Bir sevdaya tutuldum delicesine, o gün dünyanın en güzel duygusunu tattım. Bir insan tek başına yarım insanmış, diğer yarısı sevdiğiyle bir olunca tam oluyormuş, iki yürekte bir beden. Sevdayı, sevgiyi, tutkuyu, aşkı bilmeyen bu duyguyu yaşayamaz. Ve ellerimizi tek yumruk yaptık Yüce Allah’ı şahit tuttuk, yemin ettik, aşkımız üzerine, mutluluk üzerine.

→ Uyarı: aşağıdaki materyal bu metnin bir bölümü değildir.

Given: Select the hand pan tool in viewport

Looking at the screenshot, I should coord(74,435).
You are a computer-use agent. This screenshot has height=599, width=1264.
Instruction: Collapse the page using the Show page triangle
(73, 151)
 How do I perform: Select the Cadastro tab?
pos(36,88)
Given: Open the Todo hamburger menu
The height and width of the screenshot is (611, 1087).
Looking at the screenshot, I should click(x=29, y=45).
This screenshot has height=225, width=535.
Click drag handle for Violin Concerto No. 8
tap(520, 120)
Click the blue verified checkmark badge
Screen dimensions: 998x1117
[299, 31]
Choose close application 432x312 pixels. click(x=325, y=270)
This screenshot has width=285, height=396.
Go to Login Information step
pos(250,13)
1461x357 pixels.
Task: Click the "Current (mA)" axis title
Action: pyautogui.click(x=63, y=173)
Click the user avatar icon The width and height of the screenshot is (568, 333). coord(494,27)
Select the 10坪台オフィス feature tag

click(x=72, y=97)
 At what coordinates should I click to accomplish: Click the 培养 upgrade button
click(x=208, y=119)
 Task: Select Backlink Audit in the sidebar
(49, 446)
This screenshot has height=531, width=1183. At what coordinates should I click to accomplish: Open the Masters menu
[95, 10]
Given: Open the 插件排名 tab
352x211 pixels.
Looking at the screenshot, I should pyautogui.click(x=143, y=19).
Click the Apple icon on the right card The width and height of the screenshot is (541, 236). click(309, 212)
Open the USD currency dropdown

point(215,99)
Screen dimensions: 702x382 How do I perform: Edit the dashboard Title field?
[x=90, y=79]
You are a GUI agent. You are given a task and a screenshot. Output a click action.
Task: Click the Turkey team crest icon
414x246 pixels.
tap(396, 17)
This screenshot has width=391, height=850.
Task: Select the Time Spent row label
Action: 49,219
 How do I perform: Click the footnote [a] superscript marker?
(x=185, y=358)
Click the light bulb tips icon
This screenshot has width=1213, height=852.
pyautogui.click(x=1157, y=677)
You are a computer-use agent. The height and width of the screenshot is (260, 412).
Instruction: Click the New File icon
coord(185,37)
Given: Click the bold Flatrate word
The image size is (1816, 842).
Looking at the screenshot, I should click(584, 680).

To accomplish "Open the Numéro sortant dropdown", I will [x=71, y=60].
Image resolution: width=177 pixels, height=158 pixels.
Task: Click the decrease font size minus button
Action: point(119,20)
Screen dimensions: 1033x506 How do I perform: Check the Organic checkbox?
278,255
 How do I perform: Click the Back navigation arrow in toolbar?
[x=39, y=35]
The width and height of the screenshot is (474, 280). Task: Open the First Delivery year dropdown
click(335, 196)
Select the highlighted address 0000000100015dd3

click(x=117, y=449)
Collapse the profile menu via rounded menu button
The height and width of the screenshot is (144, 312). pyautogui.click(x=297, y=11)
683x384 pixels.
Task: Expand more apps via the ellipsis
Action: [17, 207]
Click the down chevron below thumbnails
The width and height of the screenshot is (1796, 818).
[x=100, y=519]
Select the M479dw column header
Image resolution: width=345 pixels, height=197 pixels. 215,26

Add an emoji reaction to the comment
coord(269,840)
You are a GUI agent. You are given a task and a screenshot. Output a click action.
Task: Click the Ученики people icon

Ama olmadı, tutunamadım hayata, yürümedi, yürütemedim. Gerçek manada kimse yardımcı olmadı mutluluğuma. Yüzlerce engeller çıkarıldı önüme. İnsanlar paranın, menfaatin kölesi olmuş, maneviyat bitmiş materyalist düşünce ülkede hâkim gale gelmiş. Gülüşler sahte, sevgiler sahte, ailem bile sahte olmuş geç anladım. En yakınlarım bir kobay gibi kullandı beni.

Vicdan, şefkat, merhamet kimsede kalmamış. İnsanlar hakikatten uzaklaşmış. Maddenin esiri olmuş kendi çapında haklı hale gelmiş. Bir ben suçlu, herkes akıllı bir ben akılsız, anlama özürlü görüldüm. Oysa benimkisi bir gönül yarasıydı. Tek başıma çare bulamadım yarama. Kimse anlamadı beni. Hayat yalnızlık rıhtımına vurmuş başıboş gezen bir sandal gibi beni savurdu sağa sola. Çırpındım ama tutunamadım.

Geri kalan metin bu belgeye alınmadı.